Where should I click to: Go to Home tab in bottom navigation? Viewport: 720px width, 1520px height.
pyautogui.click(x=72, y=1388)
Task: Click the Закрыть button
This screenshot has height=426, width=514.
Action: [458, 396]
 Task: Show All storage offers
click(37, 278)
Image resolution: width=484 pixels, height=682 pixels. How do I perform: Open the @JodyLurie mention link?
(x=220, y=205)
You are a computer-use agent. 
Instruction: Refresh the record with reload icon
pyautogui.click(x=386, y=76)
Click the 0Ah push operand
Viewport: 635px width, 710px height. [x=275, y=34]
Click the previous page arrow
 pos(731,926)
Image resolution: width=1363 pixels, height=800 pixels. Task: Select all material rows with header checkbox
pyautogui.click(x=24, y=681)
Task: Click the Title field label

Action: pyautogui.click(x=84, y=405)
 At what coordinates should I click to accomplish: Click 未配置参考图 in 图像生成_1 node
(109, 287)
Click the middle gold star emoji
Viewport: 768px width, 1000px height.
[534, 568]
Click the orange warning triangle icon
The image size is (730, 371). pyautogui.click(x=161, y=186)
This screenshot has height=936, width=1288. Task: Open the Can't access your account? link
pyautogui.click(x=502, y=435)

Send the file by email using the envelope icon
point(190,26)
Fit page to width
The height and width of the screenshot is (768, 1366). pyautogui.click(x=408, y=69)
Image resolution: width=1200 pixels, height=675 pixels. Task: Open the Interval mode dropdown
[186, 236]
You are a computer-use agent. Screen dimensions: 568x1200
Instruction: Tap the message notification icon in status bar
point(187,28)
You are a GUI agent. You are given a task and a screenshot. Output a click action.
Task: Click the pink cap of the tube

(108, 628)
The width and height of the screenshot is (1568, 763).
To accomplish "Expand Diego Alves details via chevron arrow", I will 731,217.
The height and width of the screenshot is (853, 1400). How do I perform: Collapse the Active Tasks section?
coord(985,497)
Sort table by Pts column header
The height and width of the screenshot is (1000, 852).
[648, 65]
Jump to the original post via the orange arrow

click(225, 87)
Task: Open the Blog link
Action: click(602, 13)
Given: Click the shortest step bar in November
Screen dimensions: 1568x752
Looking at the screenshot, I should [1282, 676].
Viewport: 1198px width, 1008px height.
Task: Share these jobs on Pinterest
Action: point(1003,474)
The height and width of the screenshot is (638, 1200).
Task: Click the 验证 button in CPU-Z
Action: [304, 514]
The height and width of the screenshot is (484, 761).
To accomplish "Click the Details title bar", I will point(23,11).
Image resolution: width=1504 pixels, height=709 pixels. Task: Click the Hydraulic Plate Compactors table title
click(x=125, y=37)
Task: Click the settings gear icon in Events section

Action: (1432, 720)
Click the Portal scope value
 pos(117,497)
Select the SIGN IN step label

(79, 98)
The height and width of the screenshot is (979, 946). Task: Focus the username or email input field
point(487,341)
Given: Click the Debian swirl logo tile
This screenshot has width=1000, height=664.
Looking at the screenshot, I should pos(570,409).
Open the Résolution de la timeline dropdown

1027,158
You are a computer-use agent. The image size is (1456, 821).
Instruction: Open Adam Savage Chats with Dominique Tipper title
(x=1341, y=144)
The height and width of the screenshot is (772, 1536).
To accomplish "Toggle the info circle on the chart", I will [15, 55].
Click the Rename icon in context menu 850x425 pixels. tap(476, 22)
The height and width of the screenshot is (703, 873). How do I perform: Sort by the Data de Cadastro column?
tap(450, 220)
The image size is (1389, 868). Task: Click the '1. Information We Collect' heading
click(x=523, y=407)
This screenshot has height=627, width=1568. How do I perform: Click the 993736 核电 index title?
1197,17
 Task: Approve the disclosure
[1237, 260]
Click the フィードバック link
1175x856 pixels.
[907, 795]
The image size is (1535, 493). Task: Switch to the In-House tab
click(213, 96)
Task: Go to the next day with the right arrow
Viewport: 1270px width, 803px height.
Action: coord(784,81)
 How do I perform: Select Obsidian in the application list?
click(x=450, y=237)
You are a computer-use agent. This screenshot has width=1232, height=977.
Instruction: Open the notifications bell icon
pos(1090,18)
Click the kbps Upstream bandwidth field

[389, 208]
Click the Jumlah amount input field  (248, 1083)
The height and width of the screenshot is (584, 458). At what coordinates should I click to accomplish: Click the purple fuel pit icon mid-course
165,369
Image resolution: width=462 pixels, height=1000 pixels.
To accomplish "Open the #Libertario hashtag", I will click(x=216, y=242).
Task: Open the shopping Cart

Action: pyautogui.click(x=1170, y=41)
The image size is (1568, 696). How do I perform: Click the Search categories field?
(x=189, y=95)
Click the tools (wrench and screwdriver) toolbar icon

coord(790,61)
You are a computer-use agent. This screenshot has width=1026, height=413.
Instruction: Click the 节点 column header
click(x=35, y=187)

· · ·

EXERCISE:
Copy out the data shown above in full. Match it exactly.

SOLUTION TO THIS EXERCISE:
Where should I click to: Go to Home tab in bottom navigation? Viewport: 720px width, 1520px height.
pyautogui.click(x=72, y=1388)
Task: Click the Закрыть button
This screenshot has height=426, width=514.
Action: [458, 396]
 Task: Show All storage offers
click(37, 278)
Image resolution: width=484 pixels, height=682 pixels. How do I perform: Open the @JodyLurie mention link?
(x=220, y=205)
You are a computer-use agent. 
Instruction: Refresh the record with reload icon
pyautogui.click(x=386, y=76)
Click the 0Ah push operand
Viewport: 635px width, 710px height. [x=275, y=34]
Click the previous page arrow
 pos(731,926)
Image resolution: width=1363 pixels, height=800 pixels. Task: Select all material rows with header checkbox
pyautogui.click(x=24, y=681)
Task: Click the Title field label

Action: pyautogui.click(x=84, y=405)
 At what coordinates should I click to accomplish: Click 未配置参考图 in 图像生成_1 node
(109, 287)
Click the middle gold star emoji
Viewport: 768px width, 1000px height.
[534, 568]
Click the orange warning triangle icon
The image size is (730, 371). pyautogui.click(x=161, y=186)
This screenshot has height=936, width=1288. Task: Open the Can't access your account? link
pyautogui.click(x=502, y=435)

Send the file by email using the envelope icon
point(190,26)
Fit page to width
The height and width of the screenshot is (768, 1366). pyautogui.click(x=408, y=69)
Image resolution: width=1200 pixels, height=675 pixels. Task: Open the Interval mode dropdown
[186, 236]
You are a computer-use agent. Screen dimensions: 568x1200
Instruction: Tap the message notification icon in status bar
point(187,28)
You are a GUI agent. You are given a task and a screenshot. Output a click action.
Task: Click the pink cap of the tube

(108, 628)
The width and height of the screenshot is (1568, 763).
To accomplish "Expand Diego Alves details via chevron arrow", I will 731,217.
The height and width of the screenshot is (853, 1400). How do I perform: Collapse the Active Tasks section?
coord(985,497)
Sort table by Pts column header
The height and width of the screenshot is (1000, 852).
[648, 65]
Jump to the original post via the orange arrow

click(225, 87)
Task: Open the Blog link
Action: click(602, 13)
Given: Click the shortest step bar in November
Screen dimensions: 1568x752
Looking at the screenshot, I should [1282, 676].
Viewport: 1198px width, 1008px height.
Task: Share these jobs on Pinterest
Action: point(1003,474)
The height and width of the screenshot is (638, 1200).
Task: Click the 验证 button in CPU-Z
Action: [304, 514]
The height and width of the screenshot is (484, 761).
To accomplish "Click the Details title bar", I will point(23,11).
Image resolution: width=1504 pixels, height=709 pixels. Task: Click the Hydraulic Plate Compactors table title
click(x=125, y=37)
Task: Click the settings gear icon in Events section

Action: (1432, 720)
Click the Portal scope value
 pos(117,497)
Select the SIGN IN step label

(79, 98)
The height and width of the screenshot is (979, 946). Task: Focus the username or email input field
point(487,341)
Given: Click the Debian swirl logo tile
This screenshot has width=1000, height=664.
Looking at the screenshot, I should pos(570,409).
Open the Résolution de la timeline dropdown

1027,158
You are a computer-use agent. The image size is (1456, 821).
Instruction: Open Adam Savage Chats with Dominique Tipper title
(x=1341, y=144)
The height and width of the screenshot is (772, 1536).
To accomplish "Toggle the info circle on the chart", I will [15, 55].
Click the Rename icon in context menu 850x425 pixels. tap(476, 22)
The height and width of the screenshot is (703, 873). How do I perform: Sort by the Data de Cadastro column?
tap(450, 220)
The image size is (1389, 868). Task: Click the '1. Information We Collect' heading
click(x=523, y=407)
This screenshot has height=627, width=1568. How do I perform: Click the 993736 核电 index title?
1197,17
 Task: Approve the disclosure
[1237, 260]
Click the フィードバック link
1175x856 pixels.
[907, 795]
The image size is (1535, 493). Task: Switch to the In-House tab
click(213, 96)
Task: Go to the next day with the right arrow
Viewport: 1270px width, 803px height.
Action: coord(784,81)
 How do I perform: Select Obsidian in the application list?
click(x=450, y=237)
You are a computer-use agent. This screenshot has width=1232, height=977.
Instruction: Open the notifications bell icon
pos(1090,18)
Click the kbps Upstream bandwidth field

[389, 208]
Click the Jumlah amount input field  (248, 1083)
The height and width of the screenshot is (584, 458). At what coordinates should I click to accomplish: Click the purple fuel pit icon mid-course
165,369
Image resolution: width=462 pixels, height=1000 pixels.
To accomplish "Open the #Libertario hashtag", I will click(x=216, y=242).
Task: Open the shopping Cart

Action: pyautogui.click(x=1170, y=41)
The image size is (1568, 696). How do I perform: Click the Search categories field?
(x=189, y=95)
Click the tools (wrench and screwdriver) toolbar icon

coord(790,61)
You are a computer-use agent. This screenshot has width=1026, height=413.
Instruction: Click the 节点 column header
click(x=35, y=187)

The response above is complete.